Mathematical musings: Pure and applied.

• ... mathematical ideas originate in empirics, although the genealogy is sometimes long and obscure. But, once they are so conceived, the subject begins to live a peculiar life of its own and is better compared to a creative one, governed by almost entirely aesthetical motivations, than ... to an empirical science. (von Neumann, in The Mathematician).

  Commentary. One of the few well-known quotes that seems to me exactly right and needs no further comment. Except that the whole essay is worth reading.

• As a mathematical discipline travels far from its empirical source, or still more, if it is a second and third generation only indirectly inspired by ideas coming from "reality" ..... there is a grave danger that the subject will develop along the line of least resistance, that the stream, so far from its source, will separate into a multitude of insignificant branches, and that the discipline will become a disorganized mass of details and complexities. (von Neumann, continuation of previous quote)

  Commentary.

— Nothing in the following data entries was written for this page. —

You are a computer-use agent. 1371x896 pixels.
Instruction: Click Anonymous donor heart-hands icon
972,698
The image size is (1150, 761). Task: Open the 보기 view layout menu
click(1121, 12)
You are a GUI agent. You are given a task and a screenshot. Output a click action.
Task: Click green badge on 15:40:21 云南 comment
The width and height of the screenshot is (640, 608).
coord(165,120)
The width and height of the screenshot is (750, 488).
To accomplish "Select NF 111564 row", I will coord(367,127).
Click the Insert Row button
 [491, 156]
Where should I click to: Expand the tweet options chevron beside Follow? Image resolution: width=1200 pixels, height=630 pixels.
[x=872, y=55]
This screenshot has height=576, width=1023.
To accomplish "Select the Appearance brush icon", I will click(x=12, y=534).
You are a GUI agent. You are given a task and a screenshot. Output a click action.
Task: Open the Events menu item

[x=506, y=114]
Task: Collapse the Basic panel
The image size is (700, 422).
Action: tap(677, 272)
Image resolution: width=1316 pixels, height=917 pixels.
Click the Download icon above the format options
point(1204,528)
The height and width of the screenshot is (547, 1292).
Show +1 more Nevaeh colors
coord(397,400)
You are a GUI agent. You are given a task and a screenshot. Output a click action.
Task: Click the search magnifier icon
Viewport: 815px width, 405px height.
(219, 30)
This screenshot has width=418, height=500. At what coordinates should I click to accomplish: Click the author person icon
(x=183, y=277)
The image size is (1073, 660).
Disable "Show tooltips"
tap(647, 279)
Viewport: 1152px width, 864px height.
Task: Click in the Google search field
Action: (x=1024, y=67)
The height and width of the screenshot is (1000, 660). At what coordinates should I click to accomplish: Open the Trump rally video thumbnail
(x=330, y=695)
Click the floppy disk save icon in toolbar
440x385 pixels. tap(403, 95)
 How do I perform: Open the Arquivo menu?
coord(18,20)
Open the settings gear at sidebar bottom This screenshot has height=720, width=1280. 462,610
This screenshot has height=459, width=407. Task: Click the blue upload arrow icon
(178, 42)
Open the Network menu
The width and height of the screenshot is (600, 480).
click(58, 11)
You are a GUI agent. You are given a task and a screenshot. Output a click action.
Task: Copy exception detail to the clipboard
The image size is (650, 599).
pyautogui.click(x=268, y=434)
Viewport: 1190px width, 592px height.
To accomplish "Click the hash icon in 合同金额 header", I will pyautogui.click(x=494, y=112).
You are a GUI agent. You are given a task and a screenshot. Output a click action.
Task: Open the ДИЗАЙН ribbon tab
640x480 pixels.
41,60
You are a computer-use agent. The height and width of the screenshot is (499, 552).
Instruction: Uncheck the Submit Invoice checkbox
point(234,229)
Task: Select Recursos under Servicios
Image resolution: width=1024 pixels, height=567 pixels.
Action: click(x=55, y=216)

Again, exactly right and needs only one comment: that it is much easier to recognize this effect in other people's subjects than in one's own!

• It is a truth universally acknowledged that almost all mathematicians are Platonists, at least when they are actually doing mathematics rather than philosophizing about it. (Gerald B. Folland, in this 2010 article.)

  Commentary. Exactly. Surely we all view the Pythagorean theorem as an exact fact in a certain idealized world.

• ... most nonmathematicians who use mathematics .... are formalists. For them mathematics is the discipline of manipulating symbols according to certain sophisticated rules, and the external reality to which those symbols refer lies not in an abstract universe of sets but in the real-world phenomena that they are studying. (Gerald B. Folland, continuation of previous quote)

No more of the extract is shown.